2. Dating someone of a different religion who has been clear that ultimately they want to marry someone of the same religion. You met a great dude! He’s smart, and handsome, and funny, and basically everything you’re looking for — except he has no intention of marrying someone who doesn’t share his religion. You’re having a blast and the thought of ending things breaks your heart. But so does the potential for him to end things down the line. Do you keep dating him, hopeful that he’ll either change his mind or you’ll be able to stop your feelings from growing any stronger? Or do you end things immediately because it seems like no matter what, the relationship has a shelf-life?

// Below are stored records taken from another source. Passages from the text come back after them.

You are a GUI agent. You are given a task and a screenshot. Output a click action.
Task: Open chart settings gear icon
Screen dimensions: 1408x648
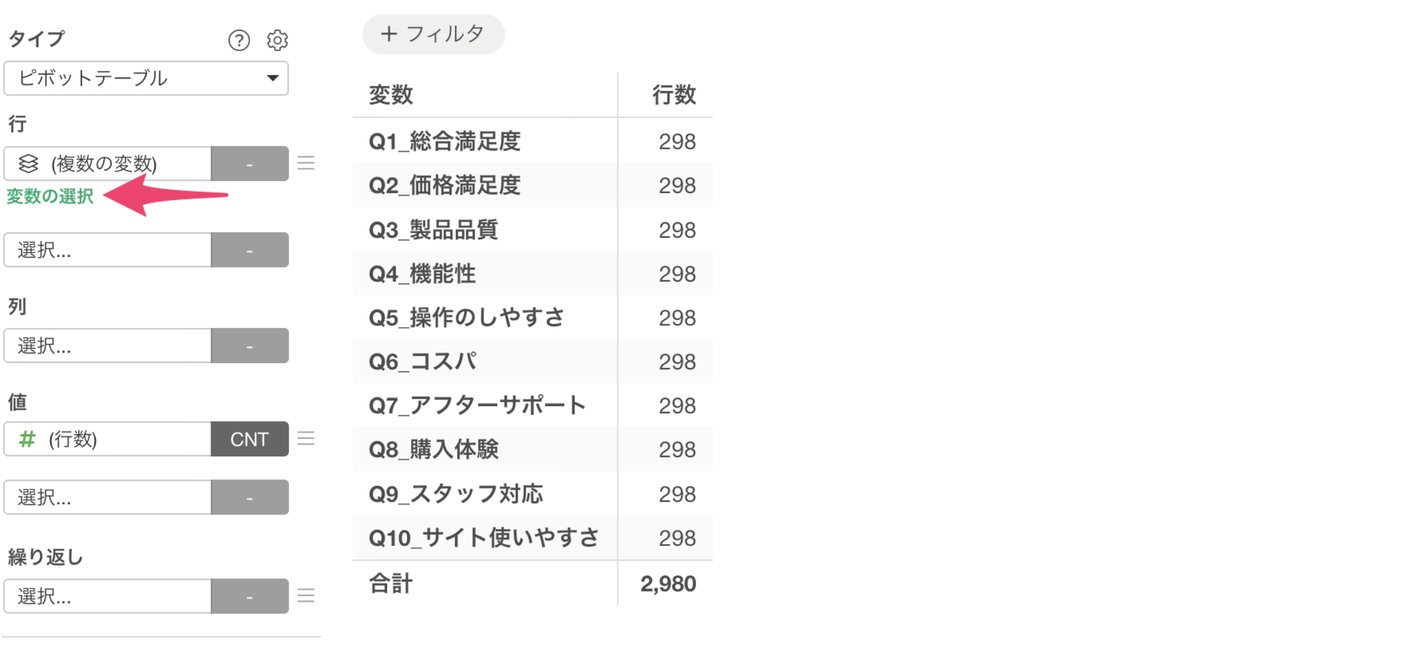[x=277, y=40]
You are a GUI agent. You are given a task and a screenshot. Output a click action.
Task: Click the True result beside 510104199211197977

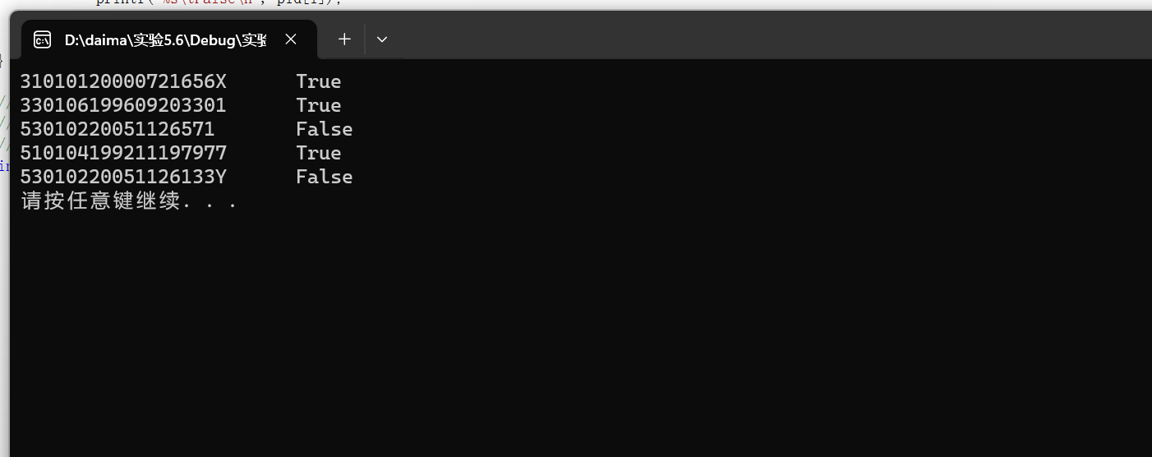click(318, 153)
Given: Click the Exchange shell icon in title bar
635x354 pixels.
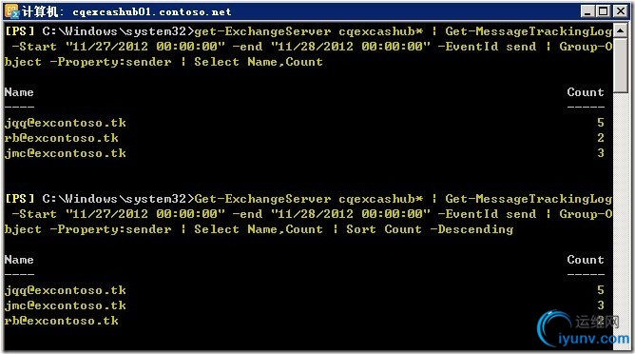Looking at the screenshot, I should [11, 11].
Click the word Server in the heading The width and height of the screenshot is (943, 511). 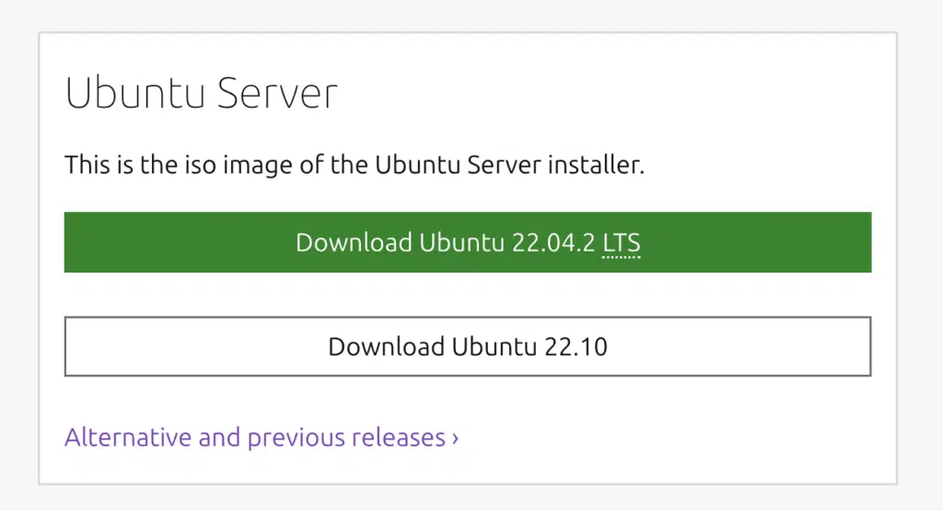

3. You’re looking for a serious relationship but the person you’re dating isn’t. After going on a string of bad dates, you finally meet someone you really like. The sex is great, the conversation is lively, you had so much in common! Except for one thing: you’re in the market for a longterm relationship while the object of your affection isn’t keen on what they’ve called “settling down” anytime soon. But they want to keep dating you! But do you want to keep dating them, knowing that you want different things, at least right now? It seems a little soon into the relationship to be thinking so seriously about the future, so you’re very tempted to just see where things go. After all, what if you fall in love? Surely they’ll want a serious relationship then, right? But maybe not. Maybe because they’re not open to falling in love, they won’t. Is it best to cut and run and keep your schedule open for someone who wants the same level of relationship as you do now? Or keep dating them, leaving it up to fate to decide whether you’re meant to be?
In a related example, on “Star Trek: The Next Generation,” Data (an android), in his quest to learn all that he could about human emotion (something he lacks), by attempting to date a female office (a human) named Lieutenant Jenna D’Sora on board the Enterprise. She had been crushing on him like WHOA, so Data decided to play the part of devoted boyfriend, not really realizing that it would only make her fall even harder. Ultimately, she wanted more from Data than he could ever give her, and they broke up.
4. There’s a major emotional connection, but you disagree on a number of dealbreakers. Everything about the person you’ve been dating is magical and your connection is intense. It feels just so right in every way but one — the two of you disagree on one or more of the major dealbreaker issues: having children, marriage, politics, etc. Sure, it makes for some passionate debates — and the makeup sex is glorious — but eventually, arguing over issues related to values and life goals will get really old, really fast. Do you pay attention to these glaring red flags of incompatibility and end something that might be destined to fail, as much as the thought of doing so wrecks you? Or do you consider the possibility that people grow and change together and hold out hope that as your relationship grows, your views on the world will sync up?
5. You’re in a serious committed relationship and were just offered your dream job — thousands of miles away. Huzzah! You’ve just been offered the job of a lifetime and it’s located in the city of your dreams. Unfortunately, taking the job would mean moving thousands of miles away from your long-term love. You’ve been together for a couple years and are very happy together, but your S.O. is unable/unwilling to leave their current job to move with you. You both agree, for whatever reasons, that a long distance relationship wouldn’t work. So, do you stay or do you go?
Starfleet officers deal with this all the time as they are reassigned to various posts throughout the galaxy. While Starfleet is great about letting officers bring their immediate families with them if they’d like, those couples who both work for Starfleet are often forced to make a choice between love and career when they’re assigned to posts in different sectors, not just separated by thousands of miles, but light years. Those who do the long distance thing are seriously thankful for warp drive!